____ RECORD SET

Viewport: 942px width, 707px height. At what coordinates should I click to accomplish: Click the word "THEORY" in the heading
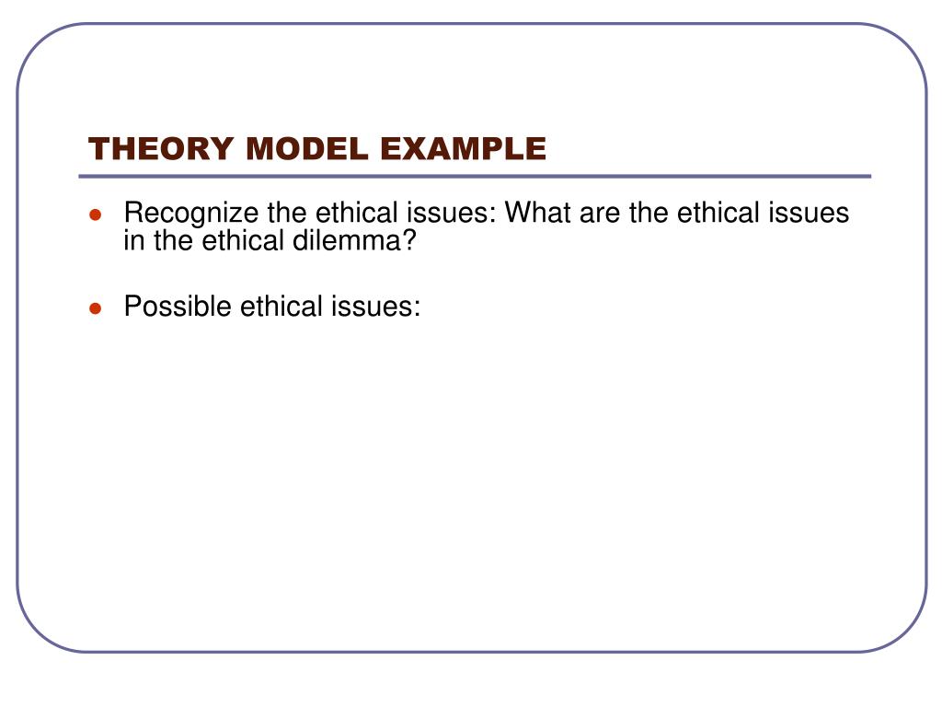pos(160,148)
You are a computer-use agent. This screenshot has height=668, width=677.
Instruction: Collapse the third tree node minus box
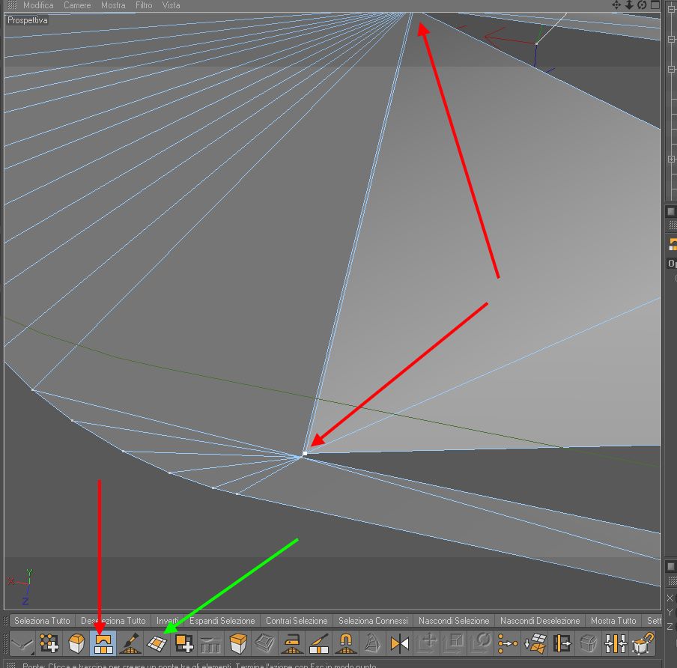coord(672,69)
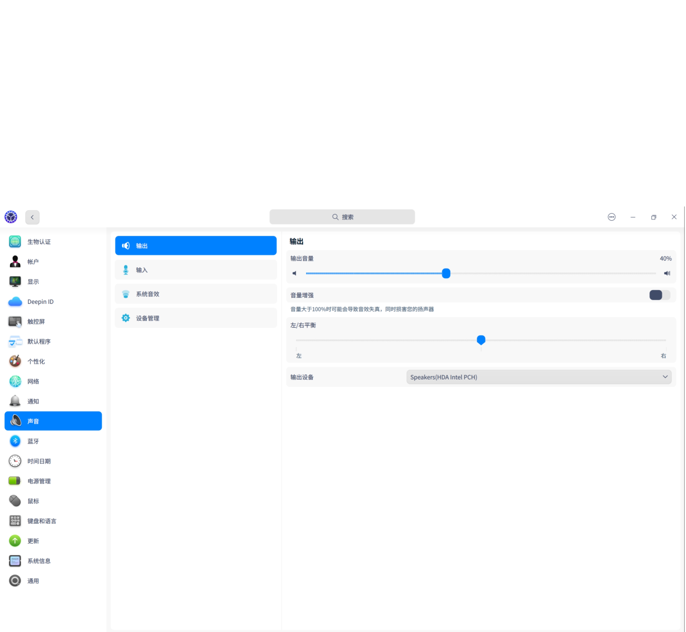The height and width of the screenshot is (632, 686).
Task: Expand the output device Speakers dropdown
Action: coord(539,377)
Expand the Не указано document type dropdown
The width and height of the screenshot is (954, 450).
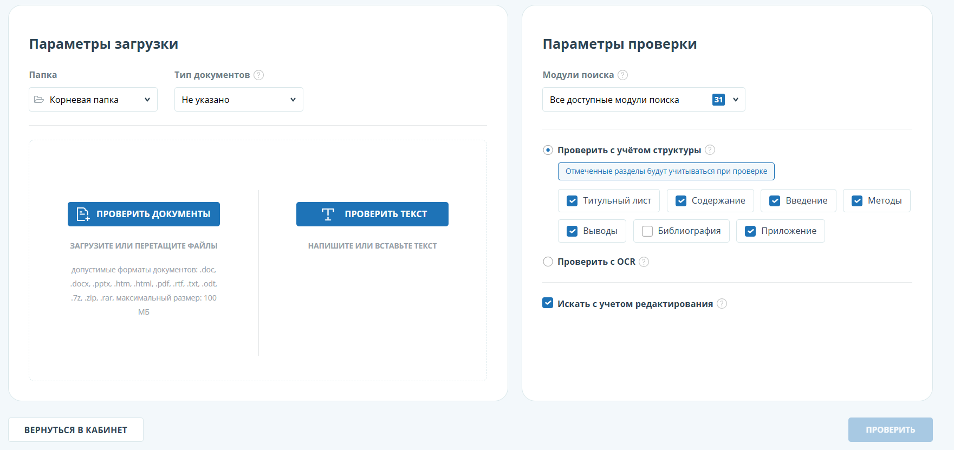click(238, 100)
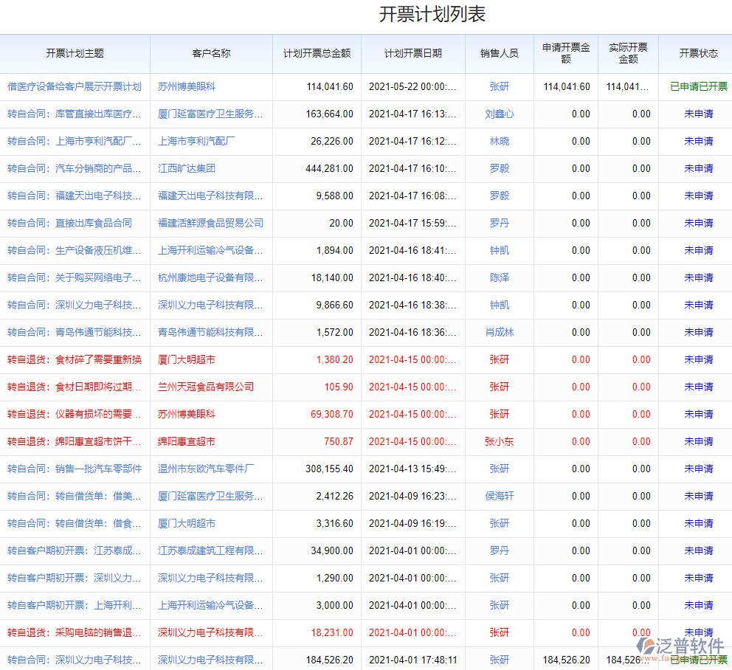The width and height of the screenshot is (732, 670).
Task: View customer 杭州康地电子设备有限
Action: 210,277
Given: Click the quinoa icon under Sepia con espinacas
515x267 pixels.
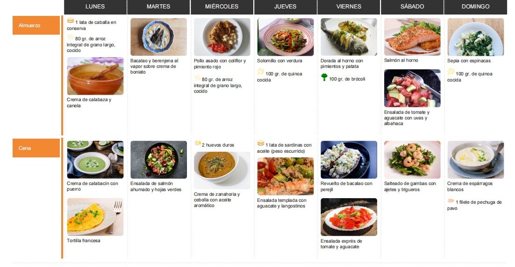Looking at the screenshot, I should (x=451, y=72).
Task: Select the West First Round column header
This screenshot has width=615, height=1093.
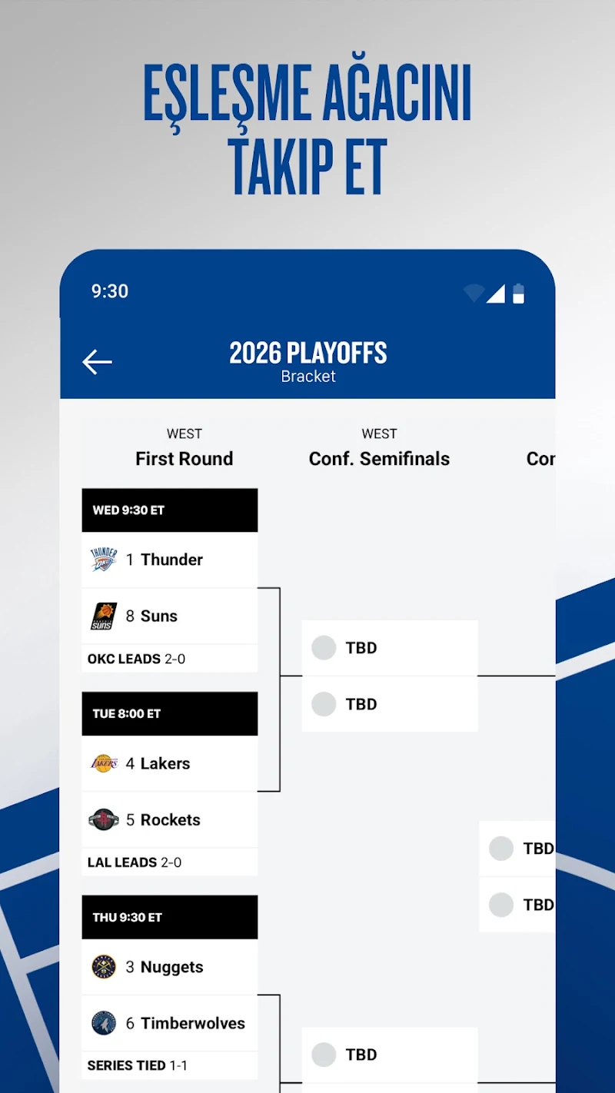Action: pos(185,448)
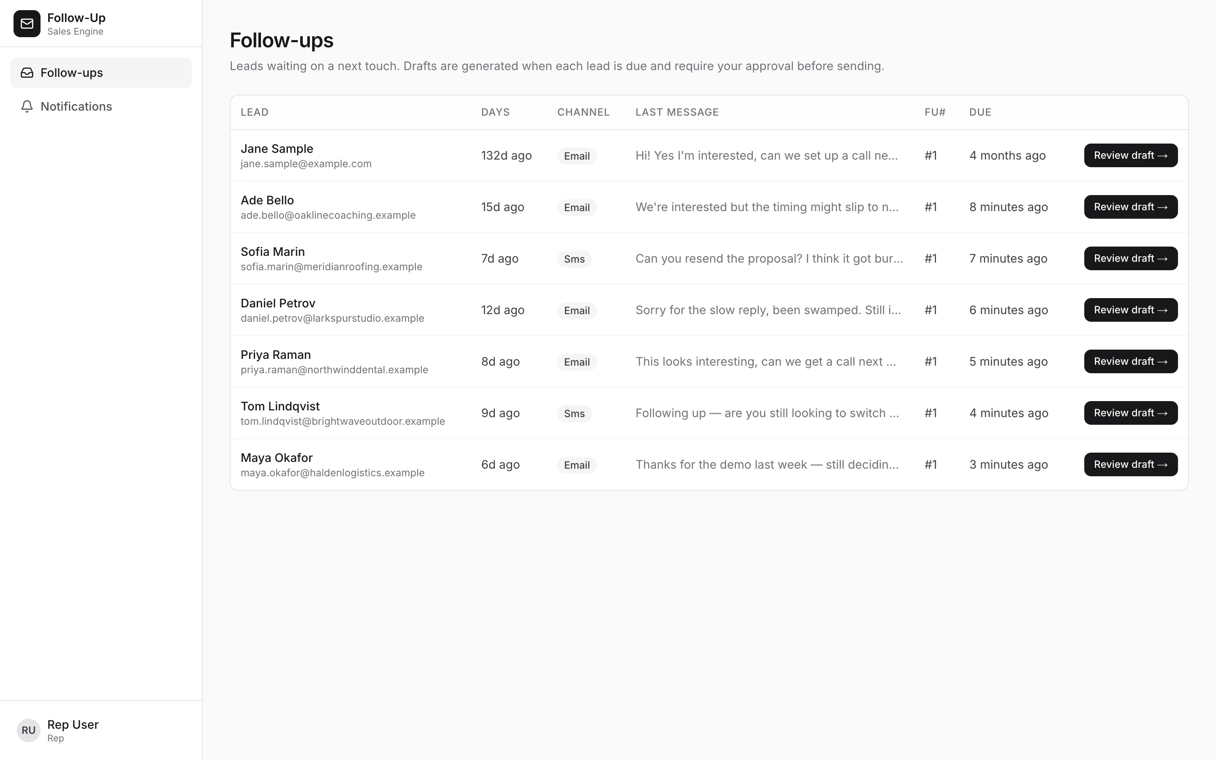The image size is (1216, 760).
Task: Review draft for Priya Raman
Action: tap(1131, 361)
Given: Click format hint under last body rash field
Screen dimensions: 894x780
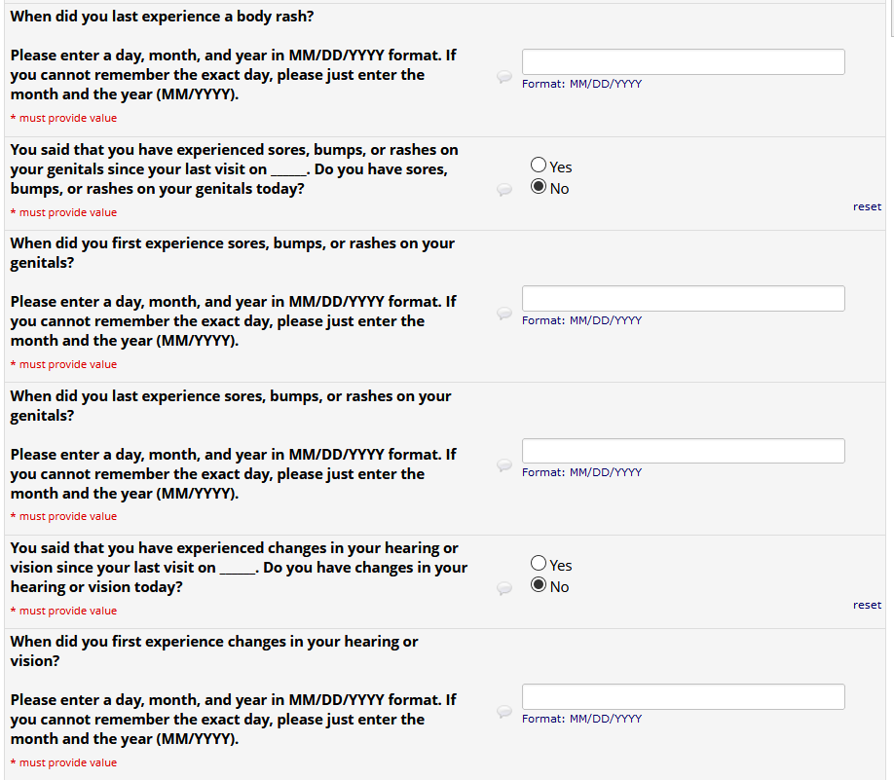Looking at the screenshot, I should coord(581,84).
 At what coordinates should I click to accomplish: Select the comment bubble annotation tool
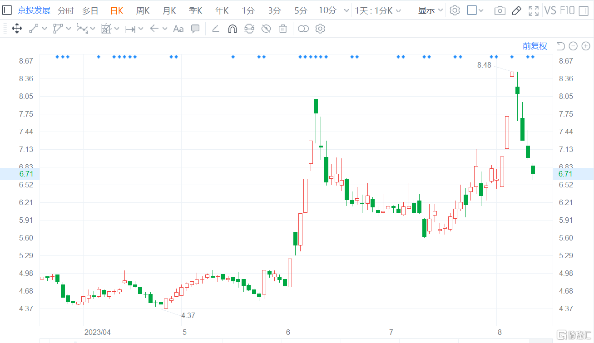point(195,29)
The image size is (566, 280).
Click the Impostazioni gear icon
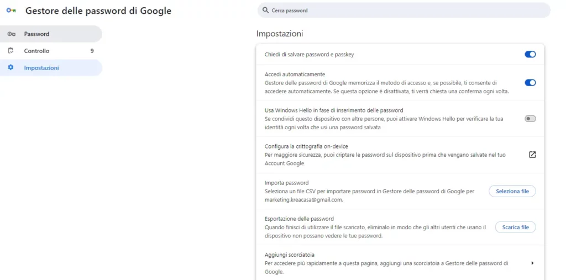click(x=11, y=67)
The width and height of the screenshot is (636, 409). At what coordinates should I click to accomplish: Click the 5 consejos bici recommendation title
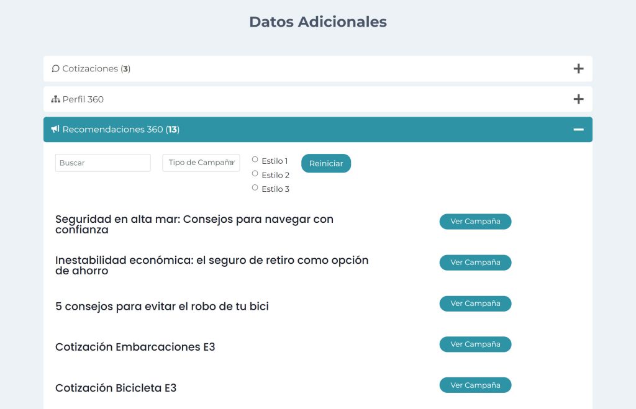(x=161, y=306)
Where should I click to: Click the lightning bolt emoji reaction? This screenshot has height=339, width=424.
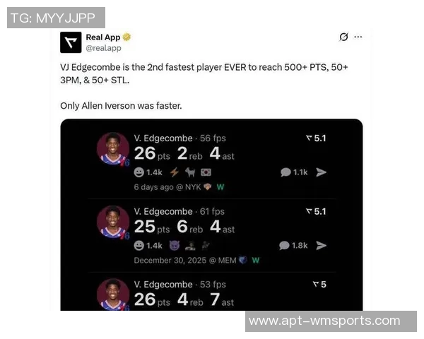[175, 172]
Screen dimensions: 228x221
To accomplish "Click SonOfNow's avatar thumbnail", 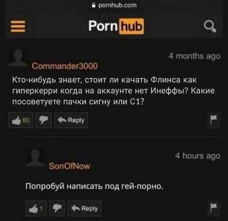I will [x=35, y=158].
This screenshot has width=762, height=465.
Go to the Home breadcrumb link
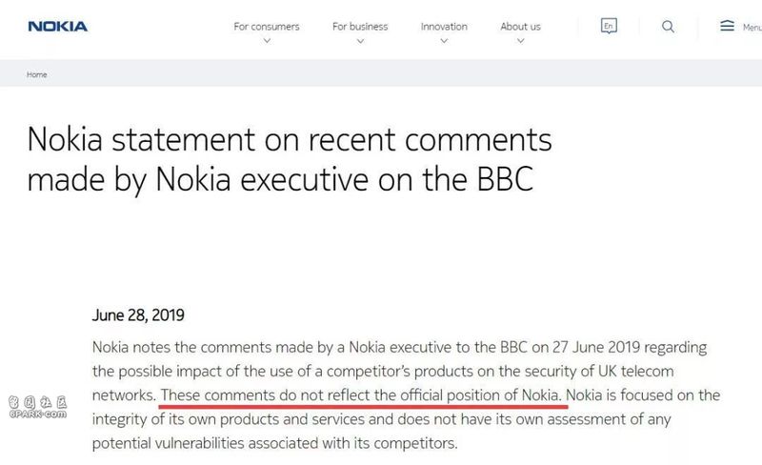tap(37, 74)
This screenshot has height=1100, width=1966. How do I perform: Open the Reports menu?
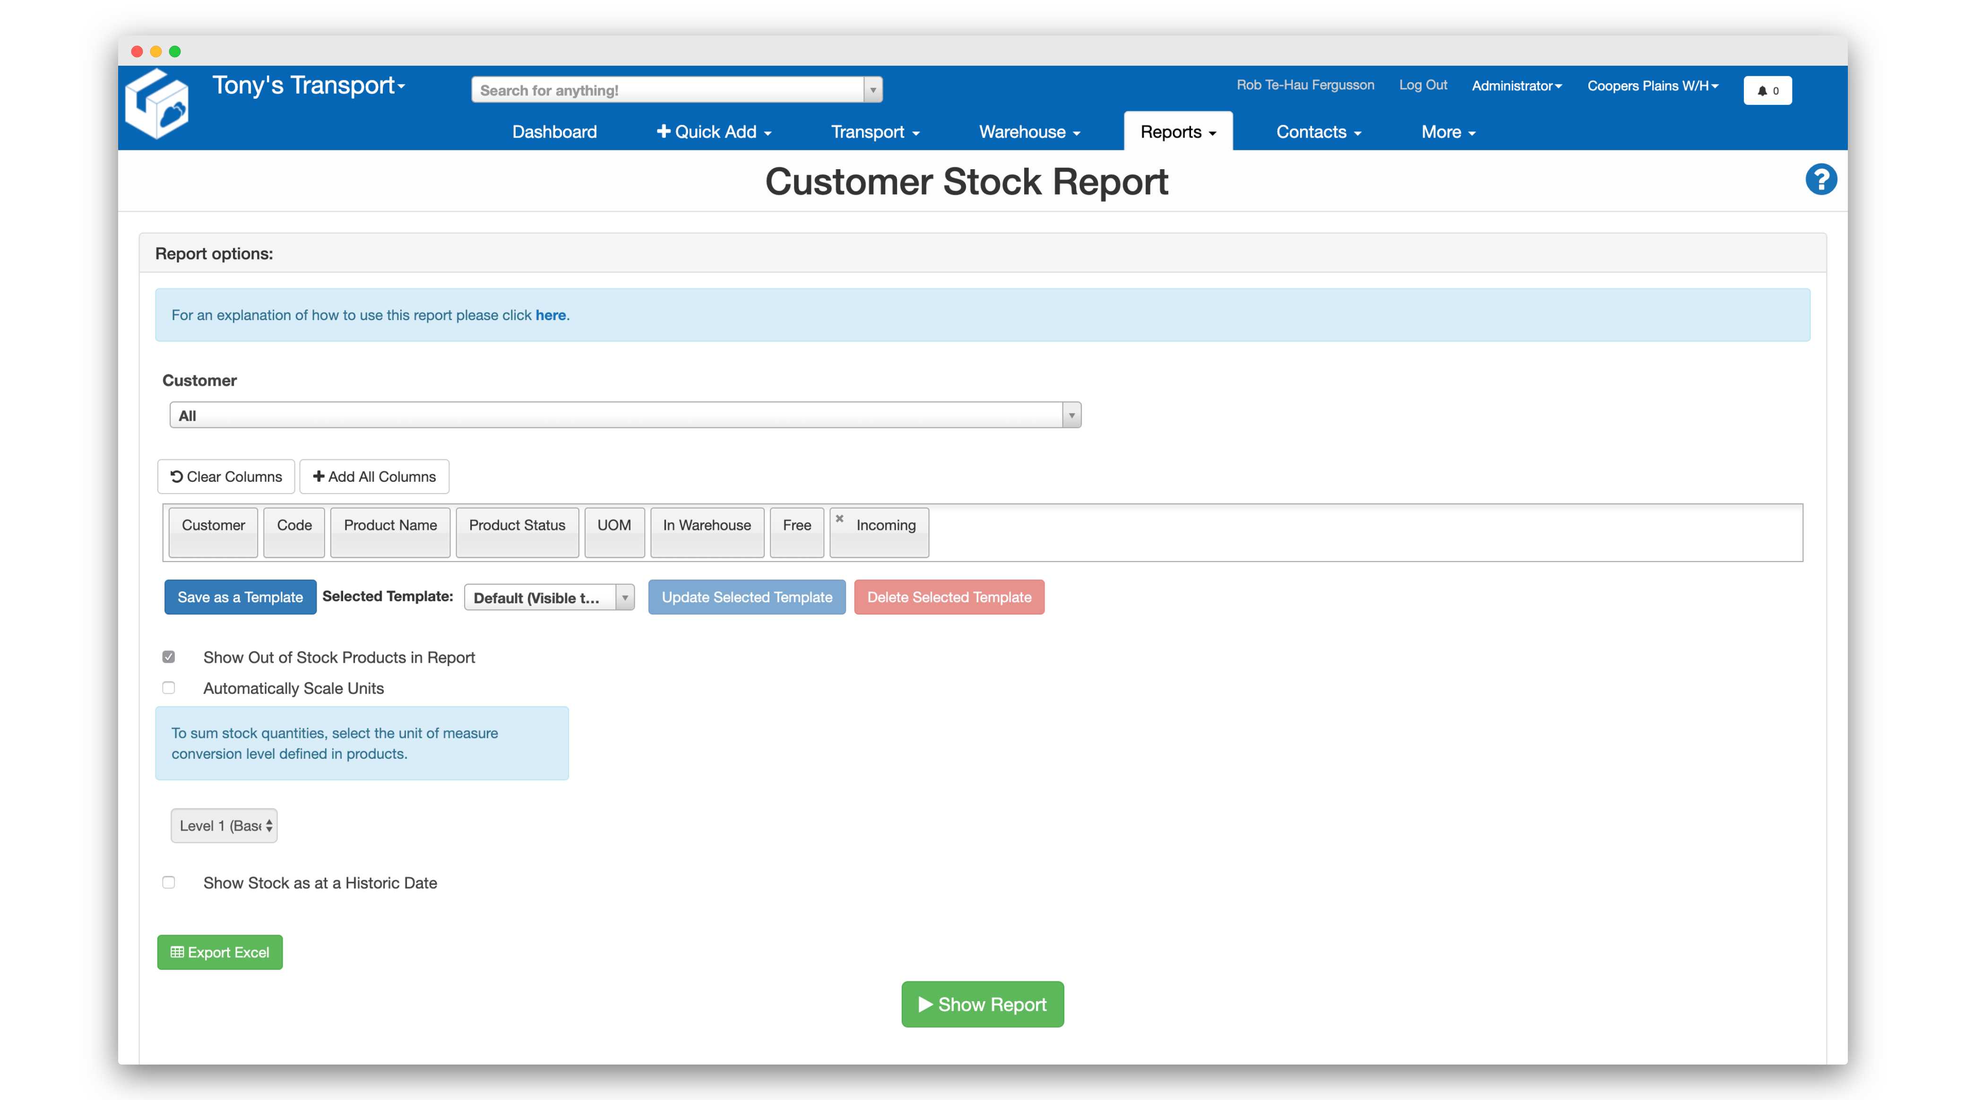1177,131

________

▸ **EXERCISE**
Find each line in the rows above that contains the word "coordinates" and copy those lines out in full.

▸ **CORRECT OUTPUT**
Viewport: 942px width, 707px height. At what coordinates should I click to accomplish: Click the word "THEORY" in the heading
 At what coordinates should I click to accomplish: Select the comment bubble annotation tool
The width and height of the screenshot is (636, 409). At what coordinates should I click to accomplish: Click the 5 consejos bici recommendation title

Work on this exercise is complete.